Pulled it out and planted pinot grigio, a white variety with a modest reputation in Italy but a minimal track record in California. Neighbors thought they were lunatics, a description the Luna team happily embraced. Now pinot grigio - also known as pinot gris - is catching on like wildfire throughout California.

"From today's point of view, it looks like genius," says winemaker Kelly Wheat.

These two relatively young wineries, which I visited recently during a brief trip to the Napa Valley, are in the forefront of an increasingly successful effort by innovative California vintners to produce outstanding wines from Italian grape varieties.

Benessere and Luna are not the first California wineries to embrace sangiovese and pinot grigio. Various winemakers have been struggling with the varietals - particularly sangiovese - for more than a decade.

What's different is that these two wineries appear to be getting it right. Their sangioveses are structured, complex and full of fruit; their pinot grigios are intense and flavorful.

Before my recent California visit, I had not been fully persuaded that either sangiovese or pinot grigio had an exciting future in California. Now I'm confident that these two varietals will provide consumers with welcome alternatives to the ubiquitous chardonnays, merlots and cabernets that play-it-safe wineries continue to crank out.

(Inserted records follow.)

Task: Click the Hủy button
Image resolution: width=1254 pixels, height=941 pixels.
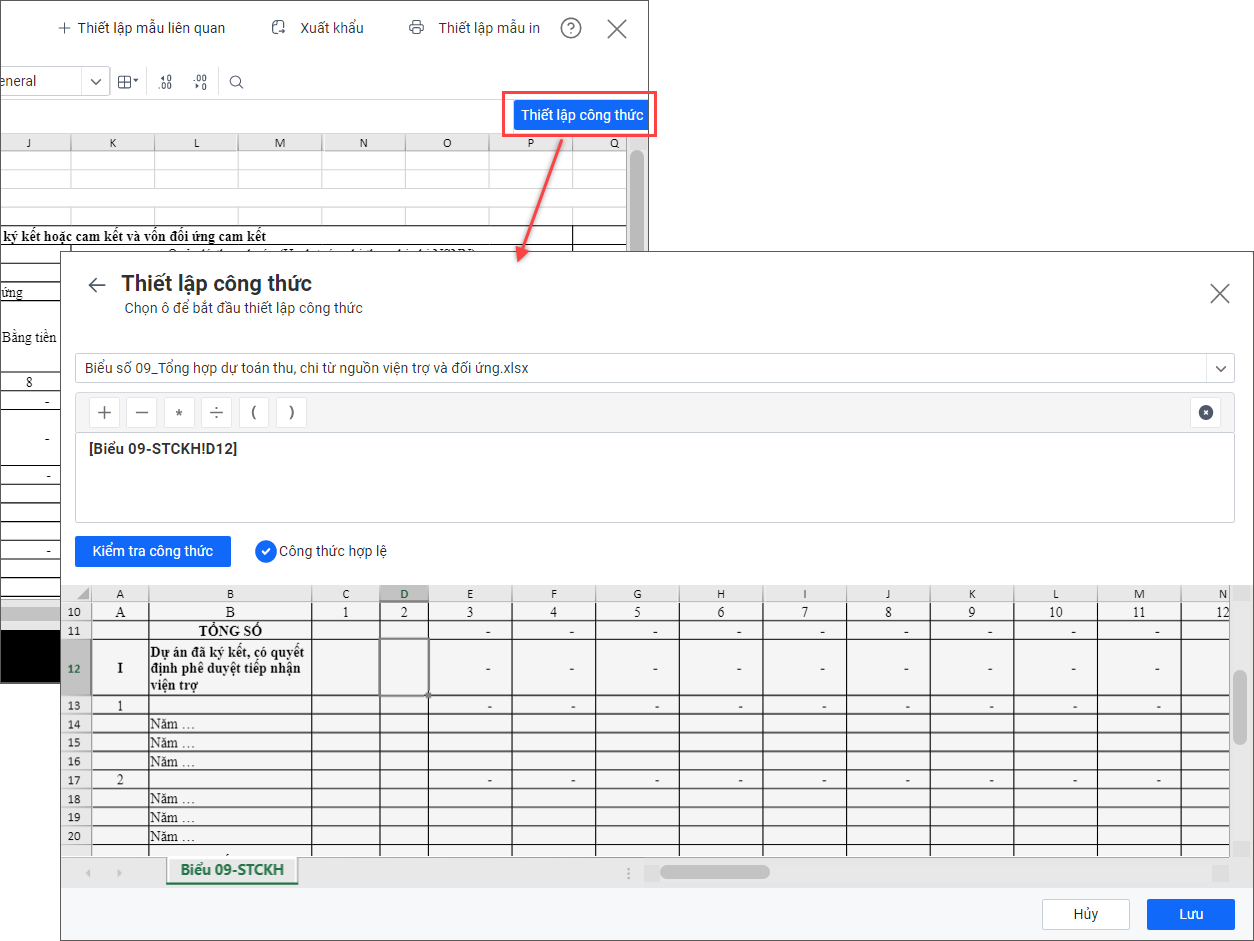Action: pyautogui.click(x=1085, y=914)
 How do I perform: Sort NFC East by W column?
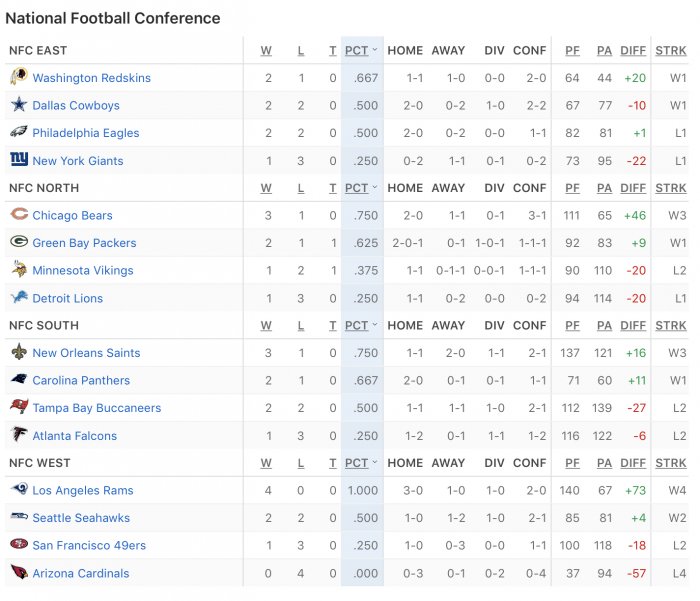[266, 51]
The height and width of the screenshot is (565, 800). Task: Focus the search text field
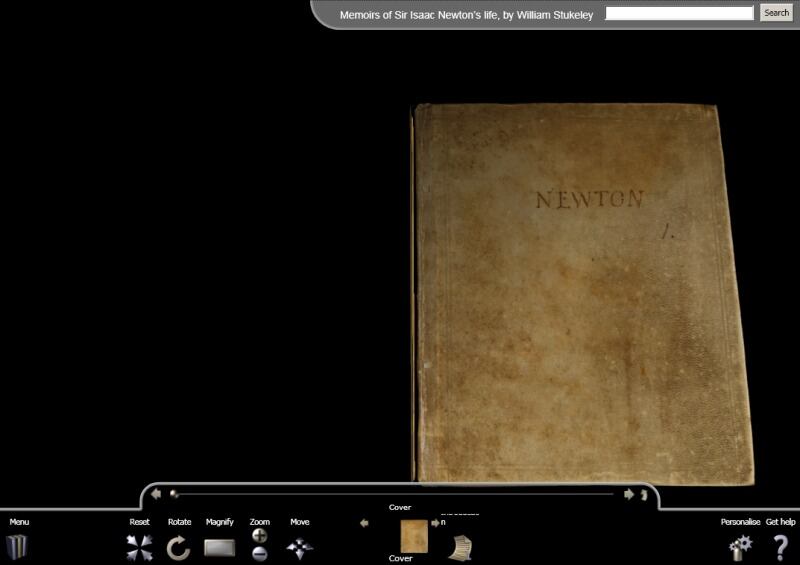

My conversion started at the London Wine Bar in San Francisco, where the 1998 Benessere (Italian for well-being) sangiovese was part of a tasting sampler. One sip of this concentrated, stylish wine - so reminiscent of a fine Chianti Classico - and a visit to Benessere became a priority.

A few days later, I was at the winery, asking Dearden how Benessere had created such a truly Tuscan-style wine when so many other California sangiovese producers had bottled harsh, skeletal wines with little character.

Dearden explained that when the first California wineries started serious plantings of sangiovese in the 1980s and early 1990s, all they had to work with were clones from the University of California at Davis. Benessere, he said, had been able to take advantage of some of the newer and better clones developed during Italy's recent wine renaissance.

He said Benessere has also benefited from the advice of Italian wine consultants, including a former winemaker at the famous Piero Antinori winery in Tuscany.

Like virtually all serious winemakers, Dearden also stresses the importance of keeping crop levels low. Where the average Napa vineyard yields 4 to 5 tons an acre, Benessere harvests 2 to 2 1/2 tons, he said.

For pinot grigio, Benessere looks southward in Napa County to the cool Carneros region - on the opposite side of the city of Napa from Luna's vineyard. (In the Napa Valley, generally the further south, the cooler the growing site.)

Benessere's success with the white grape is evident in its 2001 Carneros pinot grigio ($20). It's bone-dry and full of character and superior to most Italian pinot griogios - with flavors of sweet pea, minerals, lemon and pears.

A tasting of the winery's more recent sangioveses showed that the 1998 was no fluke. The just-released 1999 Napa Valley sangiovese ($30) is intense and impressive, though it could benefit from additional aging. The 2000 is a bit leaner but still stylish, while an unblended barrel sample from the 2001 vintage shows that Benessere will have some outstanding raw material to work with. If the blend lives up to the sample, this could be California's breakthrough sangiovese.

Like many Tuscan wineries, Benessere also produces a proprietary blend of sangiovese and other red wine. In its case, the wine is called the Estate and is produced from 80 percent sangiovese and 20 percent syrah. The 1999 vintage is impressive, but I preferred the 100 percent sangiovese.

Southeast of Benessere at Luna, the winemaking team also emphasizes low yields - often pruning away more than half the grape clusters to concentrate the remaining fruit.

After extensive research, Luna's owners determined that the style of white wine they aimed to emulate was that of the Italian region of Friuli.